US 12,033,644 B2
Automatic conversion of speech into song, rap or other audible expression having target meter or rhythm
Parag Chordia, Los Altos Hills, CA (US); Mark Godfrey, Atlanta, GA (US); Alexander Rae, Atlanta, GA (US); Prerna Gupta, Los Altos Hills, CA (US); and Perry R. Cook, Jacksonville, OR (US)
Assigned to SMULE, INC., San Francisco, CA (US)
Filed by SMULE, INC., San Francisco, CA (US)
Filed on Sep. 20, 2021, as Appl. No. 17/479,912.
Application 17/479,912 is a continuation of application No. 16/410,500, filed on May 13, 2019, granted, now 11,127,407.
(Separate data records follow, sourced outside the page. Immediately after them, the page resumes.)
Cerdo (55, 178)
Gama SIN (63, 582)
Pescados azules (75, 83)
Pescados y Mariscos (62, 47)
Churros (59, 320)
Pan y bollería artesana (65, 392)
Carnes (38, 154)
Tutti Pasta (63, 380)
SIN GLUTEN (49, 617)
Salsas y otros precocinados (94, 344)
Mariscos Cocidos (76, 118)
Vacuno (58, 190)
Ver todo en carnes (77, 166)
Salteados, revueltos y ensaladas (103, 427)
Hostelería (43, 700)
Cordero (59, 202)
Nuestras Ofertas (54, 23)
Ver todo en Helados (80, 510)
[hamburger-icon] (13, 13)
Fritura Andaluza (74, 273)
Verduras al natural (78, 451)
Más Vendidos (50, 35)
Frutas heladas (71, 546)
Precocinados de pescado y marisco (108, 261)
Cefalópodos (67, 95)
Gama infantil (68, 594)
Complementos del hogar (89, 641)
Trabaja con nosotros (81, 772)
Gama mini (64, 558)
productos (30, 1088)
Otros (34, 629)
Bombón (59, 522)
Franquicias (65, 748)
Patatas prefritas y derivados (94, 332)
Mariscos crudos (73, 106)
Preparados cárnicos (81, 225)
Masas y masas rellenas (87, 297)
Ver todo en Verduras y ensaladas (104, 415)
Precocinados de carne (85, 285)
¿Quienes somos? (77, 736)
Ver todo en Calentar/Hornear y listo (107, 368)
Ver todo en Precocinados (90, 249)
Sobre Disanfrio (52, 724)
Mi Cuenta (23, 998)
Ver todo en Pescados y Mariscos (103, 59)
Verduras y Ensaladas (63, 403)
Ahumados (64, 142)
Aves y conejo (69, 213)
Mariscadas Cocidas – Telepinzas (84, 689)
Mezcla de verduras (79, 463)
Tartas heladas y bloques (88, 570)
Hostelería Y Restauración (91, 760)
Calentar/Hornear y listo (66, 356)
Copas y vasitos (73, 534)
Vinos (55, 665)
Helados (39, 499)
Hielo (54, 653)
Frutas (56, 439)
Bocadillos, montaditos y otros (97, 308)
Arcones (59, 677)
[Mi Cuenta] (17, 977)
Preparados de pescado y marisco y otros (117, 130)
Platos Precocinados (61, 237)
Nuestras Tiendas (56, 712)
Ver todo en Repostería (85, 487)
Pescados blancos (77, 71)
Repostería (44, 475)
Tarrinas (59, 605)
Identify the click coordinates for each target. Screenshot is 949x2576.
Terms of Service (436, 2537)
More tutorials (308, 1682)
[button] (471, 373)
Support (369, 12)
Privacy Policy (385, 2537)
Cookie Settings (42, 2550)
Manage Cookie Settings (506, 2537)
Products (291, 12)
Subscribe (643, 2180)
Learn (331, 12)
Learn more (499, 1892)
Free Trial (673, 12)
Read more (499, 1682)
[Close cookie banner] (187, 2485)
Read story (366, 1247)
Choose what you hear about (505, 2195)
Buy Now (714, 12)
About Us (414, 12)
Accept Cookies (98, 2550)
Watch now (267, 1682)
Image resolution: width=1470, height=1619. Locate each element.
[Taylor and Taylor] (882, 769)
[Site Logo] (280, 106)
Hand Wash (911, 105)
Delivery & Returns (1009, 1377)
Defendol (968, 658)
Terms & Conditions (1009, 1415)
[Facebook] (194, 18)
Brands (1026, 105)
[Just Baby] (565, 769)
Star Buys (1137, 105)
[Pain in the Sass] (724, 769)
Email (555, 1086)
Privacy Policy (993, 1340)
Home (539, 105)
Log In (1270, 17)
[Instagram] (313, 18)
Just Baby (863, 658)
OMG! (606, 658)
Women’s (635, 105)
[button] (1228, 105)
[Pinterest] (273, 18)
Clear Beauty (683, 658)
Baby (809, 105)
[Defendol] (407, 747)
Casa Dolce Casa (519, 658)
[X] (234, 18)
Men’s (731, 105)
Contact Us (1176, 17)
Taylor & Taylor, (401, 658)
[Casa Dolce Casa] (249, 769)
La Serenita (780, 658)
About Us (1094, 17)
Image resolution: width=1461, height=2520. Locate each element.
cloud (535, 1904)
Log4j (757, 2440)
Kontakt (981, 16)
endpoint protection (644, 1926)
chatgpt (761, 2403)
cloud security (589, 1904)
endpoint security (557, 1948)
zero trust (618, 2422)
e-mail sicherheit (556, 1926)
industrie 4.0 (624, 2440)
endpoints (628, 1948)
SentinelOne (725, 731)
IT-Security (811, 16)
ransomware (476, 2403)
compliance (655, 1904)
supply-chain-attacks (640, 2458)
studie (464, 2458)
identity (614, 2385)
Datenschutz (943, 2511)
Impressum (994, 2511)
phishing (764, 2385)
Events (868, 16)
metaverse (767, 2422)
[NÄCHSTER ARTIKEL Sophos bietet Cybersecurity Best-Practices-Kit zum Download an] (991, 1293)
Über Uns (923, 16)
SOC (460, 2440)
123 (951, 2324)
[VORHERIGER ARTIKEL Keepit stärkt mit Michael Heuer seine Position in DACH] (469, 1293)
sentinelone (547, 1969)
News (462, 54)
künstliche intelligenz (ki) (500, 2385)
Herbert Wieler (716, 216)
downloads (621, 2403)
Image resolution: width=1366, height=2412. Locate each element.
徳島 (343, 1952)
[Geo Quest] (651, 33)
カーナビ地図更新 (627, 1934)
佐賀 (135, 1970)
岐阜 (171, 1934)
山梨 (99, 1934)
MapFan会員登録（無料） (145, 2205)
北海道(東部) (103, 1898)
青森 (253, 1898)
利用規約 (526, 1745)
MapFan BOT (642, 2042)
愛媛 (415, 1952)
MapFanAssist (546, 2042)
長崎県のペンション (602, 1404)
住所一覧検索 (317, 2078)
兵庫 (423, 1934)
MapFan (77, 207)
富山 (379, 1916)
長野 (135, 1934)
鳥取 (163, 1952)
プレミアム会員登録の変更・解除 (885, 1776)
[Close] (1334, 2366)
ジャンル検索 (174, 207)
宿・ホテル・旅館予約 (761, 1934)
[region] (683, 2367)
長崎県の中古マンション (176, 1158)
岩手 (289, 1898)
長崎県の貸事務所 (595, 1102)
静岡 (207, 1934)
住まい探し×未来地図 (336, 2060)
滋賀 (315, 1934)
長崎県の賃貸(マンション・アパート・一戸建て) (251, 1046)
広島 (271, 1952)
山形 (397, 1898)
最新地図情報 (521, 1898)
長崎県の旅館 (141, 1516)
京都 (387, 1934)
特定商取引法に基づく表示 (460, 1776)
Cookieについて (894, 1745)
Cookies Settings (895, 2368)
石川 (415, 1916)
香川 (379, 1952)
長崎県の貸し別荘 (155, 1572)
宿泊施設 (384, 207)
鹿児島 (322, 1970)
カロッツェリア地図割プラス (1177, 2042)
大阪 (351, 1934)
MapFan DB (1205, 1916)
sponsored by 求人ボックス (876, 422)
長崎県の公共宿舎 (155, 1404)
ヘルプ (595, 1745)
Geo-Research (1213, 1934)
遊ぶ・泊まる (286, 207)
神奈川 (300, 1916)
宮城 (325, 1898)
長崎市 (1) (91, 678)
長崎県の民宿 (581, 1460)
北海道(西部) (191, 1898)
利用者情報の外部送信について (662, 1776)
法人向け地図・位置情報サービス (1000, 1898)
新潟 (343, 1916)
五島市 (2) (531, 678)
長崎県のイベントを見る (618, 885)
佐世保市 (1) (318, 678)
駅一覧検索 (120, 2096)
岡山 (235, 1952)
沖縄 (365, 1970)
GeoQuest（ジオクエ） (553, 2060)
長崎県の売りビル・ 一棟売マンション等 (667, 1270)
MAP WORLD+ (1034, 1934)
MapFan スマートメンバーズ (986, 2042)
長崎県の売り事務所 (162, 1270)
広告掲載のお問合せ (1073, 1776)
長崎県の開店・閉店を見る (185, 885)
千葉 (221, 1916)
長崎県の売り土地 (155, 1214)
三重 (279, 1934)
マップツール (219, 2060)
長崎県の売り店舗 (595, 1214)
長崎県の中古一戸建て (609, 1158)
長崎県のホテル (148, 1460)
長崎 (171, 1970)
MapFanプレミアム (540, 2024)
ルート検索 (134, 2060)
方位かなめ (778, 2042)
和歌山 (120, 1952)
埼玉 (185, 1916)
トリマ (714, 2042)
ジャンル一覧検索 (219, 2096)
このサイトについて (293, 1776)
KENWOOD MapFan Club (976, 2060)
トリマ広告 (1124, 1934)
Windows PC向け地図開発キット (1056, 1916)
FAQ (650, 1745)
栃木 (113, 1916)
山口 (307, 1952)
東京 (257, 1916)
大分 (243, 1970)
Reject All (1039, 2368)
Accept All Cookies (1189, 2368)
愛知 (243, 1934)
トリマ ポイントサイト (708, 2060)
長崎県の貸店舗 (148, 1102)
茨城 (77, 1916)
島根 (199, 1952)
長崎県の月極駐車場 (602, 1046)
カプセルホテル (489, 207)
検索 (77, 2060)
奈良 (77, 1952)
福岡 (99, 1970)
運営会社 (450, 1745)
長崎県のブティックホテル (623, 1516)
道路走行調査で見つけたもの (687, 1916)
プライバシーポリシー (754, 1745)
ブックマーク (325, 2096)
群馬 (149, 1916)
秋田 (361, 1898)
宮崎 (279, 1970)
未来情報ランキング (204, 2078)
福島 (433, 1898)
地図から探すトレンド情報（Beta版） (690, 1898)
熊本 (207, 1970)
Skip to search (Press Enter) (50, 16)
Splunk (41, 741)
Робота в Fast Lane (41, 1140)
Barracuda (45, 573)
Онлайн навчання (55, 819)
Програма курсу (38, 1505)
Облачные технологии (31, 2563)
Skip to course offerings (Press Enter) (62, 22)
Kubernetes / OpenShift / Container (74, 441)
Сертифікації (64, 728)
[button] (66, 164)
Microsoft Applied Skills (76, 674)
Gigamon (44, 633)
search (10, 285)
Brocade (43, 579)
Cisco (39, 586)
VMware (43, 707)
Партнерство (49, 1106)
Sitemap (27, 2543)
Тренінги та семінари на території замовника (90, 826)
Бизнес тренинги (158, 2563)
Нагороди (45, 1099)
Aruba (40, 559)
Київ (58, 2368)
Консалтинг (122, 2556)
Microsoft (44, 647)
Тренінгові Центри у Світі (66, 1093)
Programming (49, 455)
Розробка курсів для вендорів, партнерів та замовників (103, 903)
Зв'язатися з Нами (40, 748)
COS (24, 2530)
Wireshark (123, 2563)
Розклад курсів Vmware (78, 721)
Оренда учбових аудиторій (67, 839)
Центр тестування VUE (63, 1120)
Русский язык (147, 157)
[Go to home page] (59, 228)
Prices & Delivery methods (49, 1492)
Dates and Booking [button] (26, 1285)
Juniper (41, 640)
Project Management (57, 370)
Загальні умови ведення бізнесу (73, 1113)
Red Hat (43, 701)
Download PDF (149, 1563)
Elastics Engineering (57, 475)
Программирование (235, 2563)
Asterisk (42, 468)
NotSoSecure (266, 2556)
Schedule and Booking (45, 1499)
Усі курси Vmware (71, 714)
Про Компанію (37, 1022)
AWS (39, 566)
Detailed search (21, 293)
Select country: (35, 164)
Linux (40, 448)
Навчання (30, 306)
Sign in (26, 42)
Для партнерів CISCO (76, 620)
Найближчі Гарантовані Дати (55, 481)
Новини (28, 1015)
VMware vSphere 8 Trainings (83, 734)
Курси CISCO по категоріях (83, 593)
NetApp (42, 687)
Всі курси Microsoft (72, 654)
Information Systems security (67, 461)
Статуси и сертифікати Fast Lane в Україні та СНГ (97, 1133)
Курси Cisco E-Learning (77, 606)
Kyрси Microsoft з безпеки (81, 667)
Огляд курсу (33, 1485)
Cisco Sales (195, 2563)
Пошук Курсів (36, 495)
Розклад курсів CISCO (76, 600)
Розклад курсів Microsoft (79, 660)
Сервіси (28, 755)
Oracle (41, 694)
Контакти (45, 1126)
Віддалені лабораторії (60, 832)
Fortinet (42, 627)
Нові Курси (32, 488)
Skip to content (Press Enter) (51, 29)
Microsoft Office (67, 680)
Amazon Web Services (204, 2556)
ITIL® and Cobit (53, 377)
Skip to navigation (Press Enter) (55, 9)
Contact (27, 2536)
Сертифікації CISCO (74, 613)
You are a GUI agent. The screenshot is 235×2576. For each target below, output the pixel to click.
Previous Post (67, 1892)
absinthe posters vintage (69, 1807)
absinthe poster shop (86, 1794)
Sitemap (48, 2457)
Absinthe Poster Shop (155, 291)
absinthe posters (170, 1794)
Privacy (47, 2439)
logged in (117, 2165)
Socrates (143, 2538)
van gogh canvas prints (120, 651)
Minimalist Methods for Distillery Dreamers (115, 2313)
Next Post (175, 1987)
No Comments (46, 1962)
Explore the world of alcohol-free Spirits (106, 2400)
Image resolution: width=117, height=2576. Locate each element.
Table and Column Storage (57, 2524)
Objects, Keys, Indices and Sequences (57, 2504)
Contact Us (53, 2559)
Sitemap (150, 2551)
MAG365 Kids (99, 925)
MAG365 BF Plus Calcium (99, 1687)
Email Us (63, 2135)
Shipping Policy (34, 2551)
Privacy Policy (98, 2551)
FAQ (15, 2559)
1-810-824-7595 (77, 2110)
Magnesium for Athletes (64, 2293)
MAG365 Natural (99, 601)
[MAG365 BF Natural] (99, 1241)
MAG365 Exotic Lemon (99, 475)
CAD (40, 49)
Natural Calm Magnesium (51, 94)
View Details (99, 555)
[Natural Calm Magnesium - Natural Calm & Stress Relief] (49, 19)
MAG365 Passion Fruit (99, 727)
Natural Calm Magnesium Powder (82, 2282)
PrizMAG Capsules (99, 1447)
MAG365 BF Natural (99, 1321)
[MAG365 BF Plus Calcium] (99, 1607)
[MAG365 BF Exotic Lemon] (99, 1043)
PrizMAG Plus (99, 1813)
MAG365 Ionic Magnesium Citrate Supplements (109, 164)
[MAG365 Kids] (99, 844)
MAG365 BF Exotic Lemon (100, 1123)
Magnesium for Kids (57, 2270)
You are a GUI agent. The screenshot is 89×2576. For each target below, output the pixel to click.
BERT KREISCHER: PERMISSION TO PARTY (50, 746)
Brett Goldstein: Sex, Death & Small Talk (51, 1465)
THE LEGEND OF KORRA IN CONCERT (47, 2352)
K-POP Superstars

Application 16/410,500 is a continuation of application No. 15/606,111, filed on May 26, 2017, granted, now 10,290,307, issued on May 14, 2019.
Application 15/606,111 is a continuation of application No. 13/910,949, filed on Jun. 5, 2013, granted, now 9,666,199, issued on May 30, 2017.
Application 13/910,949 is a continuation of application No. PCT/US2013/034678, filed on Mar. 29, 2013.
Application 13/910,949 is a continuation of application No. 13/853,759, filed on Mar. 29, 2013, granted, now 9,324,330, issued on Apr. 26, 2016.
Claims priority of provisional application 61/617,643, filed on Mar. 29, 2012.
Prior Publication US 2022/0180879 A1, Jun. 9, 2022
This patent is subject to a terminal disclaimer.
Int. Cl. G10L 21/04 (2013.01); G10H 1/36 (2006.01); G10L 19/00 (2013.01); G10L 19/02 (2013.01); G10L 21/01 (2013.01); G10L 21/055 (2013.01)
CPC G10L 19/02 (2013.01) [G10H 1/366 (2013.01); G10L 19/00 (2013.01); G10L 21/055 (2013.01); G10H 2210/051 (2013.01); G10H 2240/141 (2013.01); G10H 2250/235 (2013.01)] 20 Claims
OG exemplary drawing
 
1. A computational method for transforming an input audio encoding of speech into an output that is rhythmically consistent with a target song, the method comprising:
temporally aligning successive, time-ordered ones of plural segments of the input audio encoding with respective successive pulses of a rhythmic skeleton for the target song;
temporally stretching or compressing at least some of the temporally aligned segments to substantially fill available temporal space between respective ones of the successive pulses of the rhythmic skeleton, wherein the temporal stretching or compressing is performed at rates that vary for respective ones of the temporally aligned segments in accord with respective ratios of segment length to temporal space to be filled;
padding with silence at least one segment of the temporally aligned segments to substantially fill available temporal space of the at least one segment; and
preparing a resultant audio encoding of the speech in correspondence with the temporally aligned, stretched or compressed segments of the input audio encoding.